» **Questions**
(1) In the review of Time's Arrow, what is the name of the doctor whose death opens the book?
(2) Write what comes next in the Time's Arrow review, picking up after its last sentence.

##### Document extract #####

What do You think about Time's Arrow (1992)?

The premise of this book is well-recorded in earlier reviews: We start with the death of a doctor named Tod Friendly, and then move backwards through his life (much life hitting the Rewind button on a VCR while the tape was still playing). In reverse, the doctors take healthy patients and leave them sick and injured, while love affairs begin with arguments and end with shy flirtation. The key here is the defining period of Tod's life, towards which we are carried, our suspicions growing along the way. To me, though, the strongest parts are the minor details. For instance, Tod appreciates the game of chess, the point of which seems to be to take widely scattered figures and gradually arrange them all in neat rows, and to do so no faster or slower than the person sitting across from you. The constant rewind does create a sort of seasickness at times, most notably in the (mercifully few) pieces of dialogue, which force the reader to rearrange how the lines follow each other as you read. In less capable hands, this could have been a pointless grad school writing exercise, but Amis manages to give it a point, and an air of literary credibility.

##### Information provided #####

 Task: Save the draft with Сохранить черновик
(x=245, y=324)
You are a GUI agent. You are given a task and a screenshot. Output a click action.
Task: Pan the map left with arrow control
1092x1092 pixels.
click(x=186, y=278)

#####

» **Responses for each task**
(1) Tod Friendly

(2)
—George

I can't say enough about this novel, though a quick glance at my friends' reviews reveals that they liked it but were not quite as blown away by it. I loved how Amis took a conceit (running the world backwards and witnessing it from a naive viewpoint that must make sense of backwards-living) and used it to make new something that had grown shopworn and overfamiliar: Literature about the Holocaust. The novel is howlingly funny, and just when you want it to gain in seriousness and gravity, it does--the book deepens and becomes about the human condition, and about the nature of the soul and sin. In fact, between the galleys of the book and the final printing, Amis removed two words from the final line: "And I, [the soul] within, who came along too late or too early to make a difference." (I am writing this from memory, so if it is a misquote, my apologies. The book is in a box somewhere.) An awesome novel, in the truest sense of "awesome."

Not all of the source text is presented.